After 250 miles I biked up to my parents living in an isolated forest area and I proceeded to do hard physical labor -- removing the European invasive buckthorn and doing permaculture humanure compost gardening and cutting wood for the woodstove and snow shoveling the quarter mile service road and then house chores for my elderly parents. I continued having precognitive dreams and visions. I finally got a phone healing from Chunyi Lin - my first phone healing. I asked him if giving females bliss by flexing my pineal gland was o.k. and I "flexed" my pineal gland over the phone. He said it was great I could give females bliss but that until I stored up my energy in my lower tan tien then my transmissions would always be weak. I remembered how my chi energy had been much stronger when I had my enlightenment experience and so I asked him if I needed to get it back to where it was ten years ago. He said yes. At that time I had accidentally pulled this old lady's spirit out of the top center of her skull -- she didn't see what I was doing but she had asked me for a healing and I was standing to her side. I forgot to not pull the energy blockages out of the top center of the skull. I had just been finishing a week long fast on half a glass of water. I felt this heavy electromagnetic blob get pulled out of the top of her skull and right when I felt it she immediately started bawling and she kept bawling for at least 15 minutes. I also healed my mom of her smoker's legs so she no longer needed surgical stockings nor needed to keep her legs elevated and rest them all the time.

 

So on building up jing energy it depends on numerous factors - the emotional blockage is how many other people are taking your energy.

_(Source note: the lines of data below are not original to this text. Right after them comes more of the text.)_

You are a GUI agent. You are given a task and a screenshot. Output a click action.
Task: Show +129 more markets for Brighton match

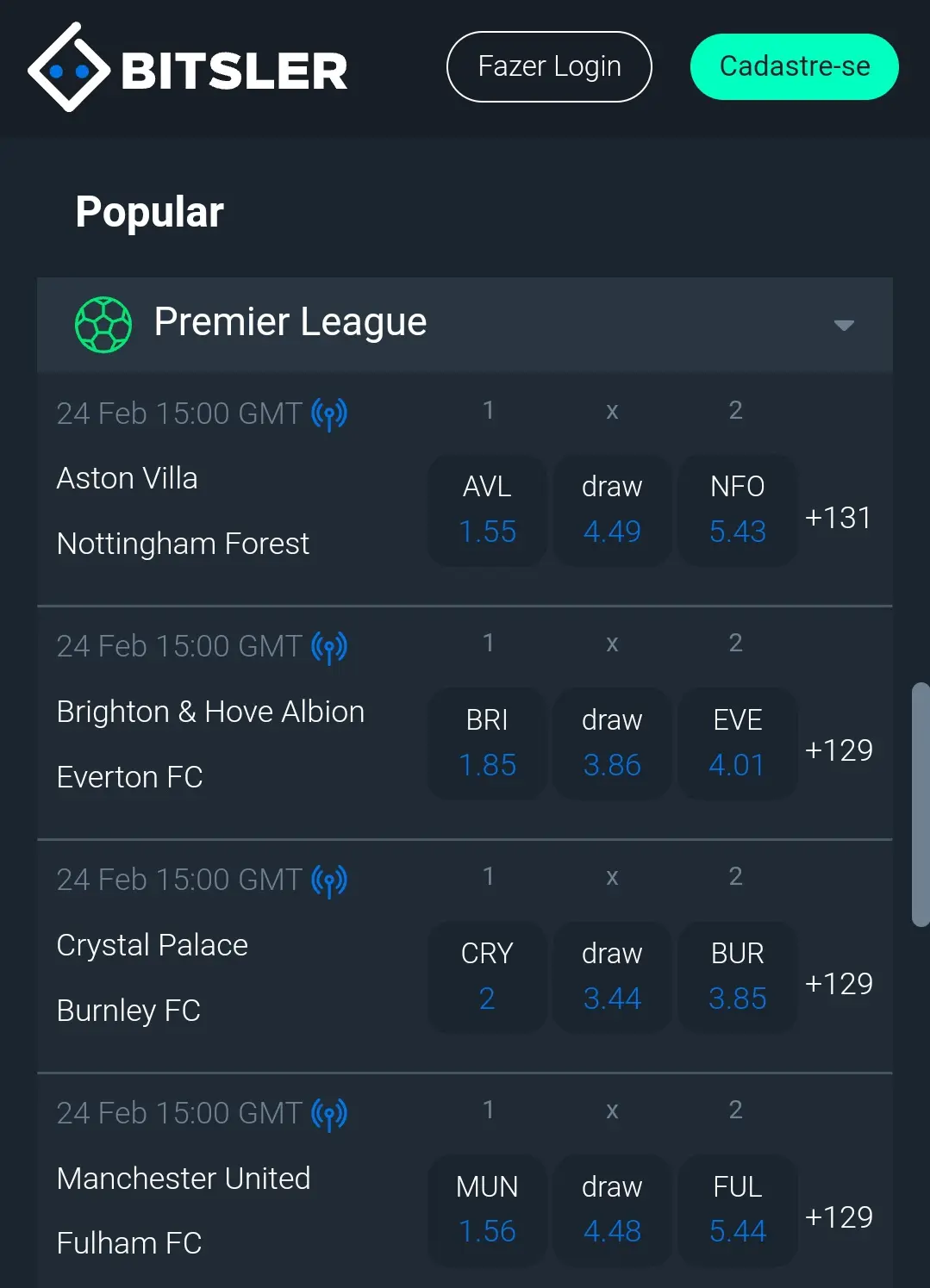[x=838, y=750]
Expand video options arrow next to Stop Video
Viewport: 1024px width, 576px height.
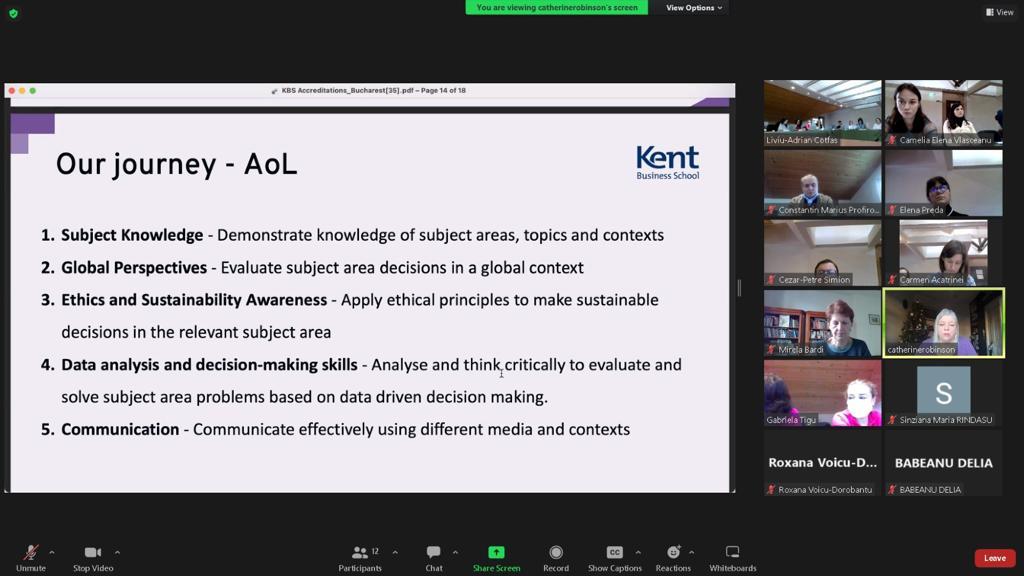pos(117,552)
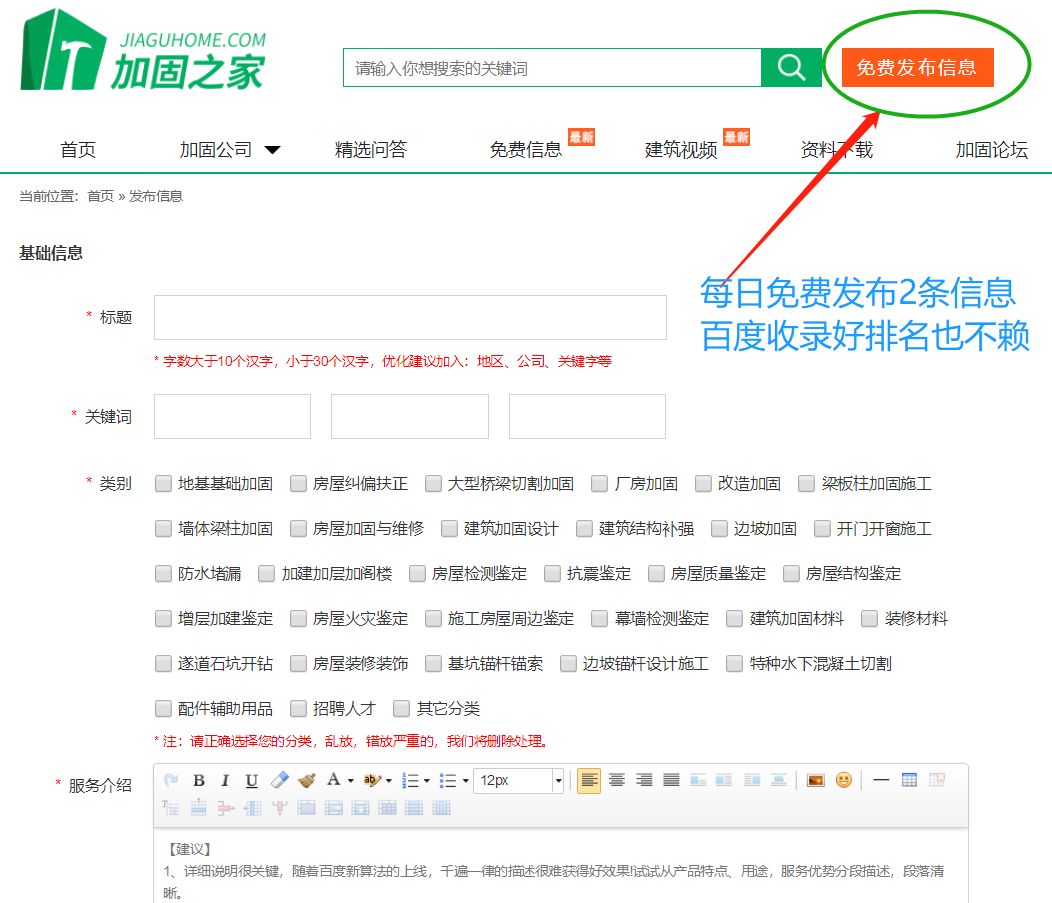Select the 招聘人才 category checkbox

[x=298, y=709]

As Gary Clyman states it's important to define your own personal body boundaries and not let people just take your energy all the time. Qigong master Jim Nance stated that I usually have more energy than other people but then they take it from me and that I needed to build up my energy to such an extent that other people could not even sense that I had more energy. He said this is very difficult to do. I knew he meant I need to open my third eye fully.